━━━ STORED DATA ━━━

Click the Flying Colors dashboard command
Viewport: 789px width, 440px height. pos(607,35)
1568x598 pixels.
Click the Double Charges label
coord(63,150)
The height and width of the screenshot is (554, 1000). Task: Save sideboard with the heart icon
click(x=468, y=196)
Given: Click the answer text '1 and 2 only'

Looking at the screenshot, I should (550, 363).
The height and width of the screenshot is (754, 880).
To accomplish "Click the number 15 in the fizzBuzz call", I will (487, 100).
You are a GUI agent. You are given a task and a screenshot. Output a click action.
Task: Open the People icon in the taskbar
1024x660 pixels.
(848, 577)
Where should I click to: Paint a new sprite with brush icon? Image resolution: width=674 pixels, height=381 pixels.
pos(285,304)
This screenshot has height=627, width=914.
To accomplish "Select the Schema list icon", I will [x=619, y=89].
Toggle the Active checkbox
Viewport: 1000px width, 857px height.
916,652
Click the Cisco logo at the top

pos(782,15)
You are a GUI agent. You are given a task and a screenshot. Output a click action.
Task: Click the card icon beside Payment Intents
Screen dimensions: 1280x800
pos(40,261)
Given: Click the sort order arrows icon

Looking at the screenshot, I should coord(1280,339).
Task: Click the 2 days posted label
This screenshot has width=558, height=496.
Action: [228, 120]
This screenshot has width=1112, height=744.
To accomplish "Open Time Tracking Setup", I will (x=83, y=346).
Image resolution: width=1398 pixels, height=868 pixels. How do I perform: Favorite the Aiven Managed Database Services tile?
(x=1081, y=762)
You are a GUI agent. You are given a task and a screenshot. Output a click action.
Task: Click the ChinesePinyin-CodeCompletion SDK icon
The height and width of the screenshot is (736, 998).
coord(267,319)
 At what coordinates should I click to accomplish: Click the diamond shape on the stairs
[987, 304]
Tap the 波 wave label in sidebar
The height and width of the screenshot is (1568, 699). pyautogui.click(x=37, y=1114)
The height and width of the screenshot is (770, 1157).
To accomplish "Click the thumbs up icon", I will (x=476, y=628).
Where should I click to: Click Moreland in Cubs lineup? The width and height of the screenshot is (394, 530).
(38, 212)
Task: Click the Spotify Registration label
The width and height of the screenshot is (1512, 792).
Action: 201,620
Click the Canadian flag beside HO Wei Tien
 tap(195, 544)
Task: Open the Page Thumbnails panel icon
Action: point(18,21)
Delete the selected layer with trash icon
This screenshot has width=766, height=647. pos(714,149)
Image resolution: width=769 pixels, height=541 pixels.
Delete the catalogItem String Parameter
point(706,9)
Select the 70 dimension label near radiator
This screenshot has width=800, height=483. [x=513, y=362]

━━━

* EXERCISE PROMPT
Rewrite the rows above as a numbered list, omitting any blank lines.

* EXERCISE RESULT
1. Click the Flying Colors dashboard command
2. Viewport: 789px width, 440px height. pos(607,35)
3. 1568x598 pixels.
4. Click the Double Charges label
5. coord(63,150)
6. The height and width of the screenshot is (554, 1000). Task: Save sideboard with the heart icon
7. click(x=468, y=196)
8. Given: Click the answer text '1 and 2 only'
9. Looking at the screenshot, I should (550, 363).
10. The height and width of the screenshot is (754, 880).
11. To accomplish "Click the number 15 in the fizzBuzz call", I will (487, 100).
12. You are a GUI agent. You are given a task and a screenshot. Output a click action.
13. Task: Open the People icon in the taskbar
14. 1024x660 pixels.
15. (848, 577)
16. Where should I click to: Paint a new sprite with brush icon? Image resolution: width=674 pixels, height=381 pixels.
17. pos(285,304)
18. This screenshot has height=627, width=914.
19. To accomplish "Select the Schema list icon", I will [x=619, y=89].
20. Toggle the Active checkbox
21. Viewport: 1000px width, 857px height.
22. 916,652
23. Click the Cisco logo at the top
24. pos(782,15)
25. You are a GUI agent. You are given a task and a screenshot. Output a click action.
26. Task: Click the card icon beside Payment Intents
27. Screen dimensions: 1280x800
28. pos(40,261)
29. Given: Click the sort order arrows icon
30. Looking at the screenshot, I should coord(1280,339).
31. Task: Click the 2 days posted label
32. This screenshot has width=558, height=496.
33. Action: [228, 120]
34. This screenshot has width=1112, height=744.
35. To accomplish "Open Time Tracking Setup", I will (x=83, y=346).
36. Image resolution: width=1398 pixels, height=868 pixels. How do I perform: Favorite the Aiven Managed Database Services tile?
37. (x=1081, y=762)
38. You are a GUI agent. You are given a task and a screenshot. Output a click action.
39. Task: Click the ChinesePinyin-CodeCompletion SDK icon
40. The height and width of the screenshot is (736, 998).
41. coord(267,319)
42.  At what coordinates should I click to accomplish: Click the diamond shape on the stairs
43. [987, 304]
44. Tap the 波 wave label in sidebar
45. The height and width of the screenshot is (1568, 699). pyautogui.click(x=37, y=1114)
46. The height and width of the screenshot is (770, 1157).
47. To accomplish "Click the thumbs up icon", I will (x=476, y=628).
48. Where should I click to: Click Moreland in Cubs lineup? The width and height of the screenshot is (394, 530).
49. (38, 212)
50. Task: Click the Spotify Registration label
51. The width and height of the screenshot is (1512, 792).
52. Action: 201,620
53. Click the Canadian flag beside HO Wei Tien
54.  tap(195, 544)
55. Task: Open the Page Thumbnails panel icon
56. Action: point(18,21)
57. Delete the selected layer with trash icon
58. This screenshot has width=766, height=647. pos(714,149)
59. Image resolution: width=769 pixels, height=541 pixels.
60. Delete the catalogItem String Parameter
61. point(706,9)
62. Select the 70 dimension label near radiator
63. This screenshot has width=800, height=483. [x=513, y=362]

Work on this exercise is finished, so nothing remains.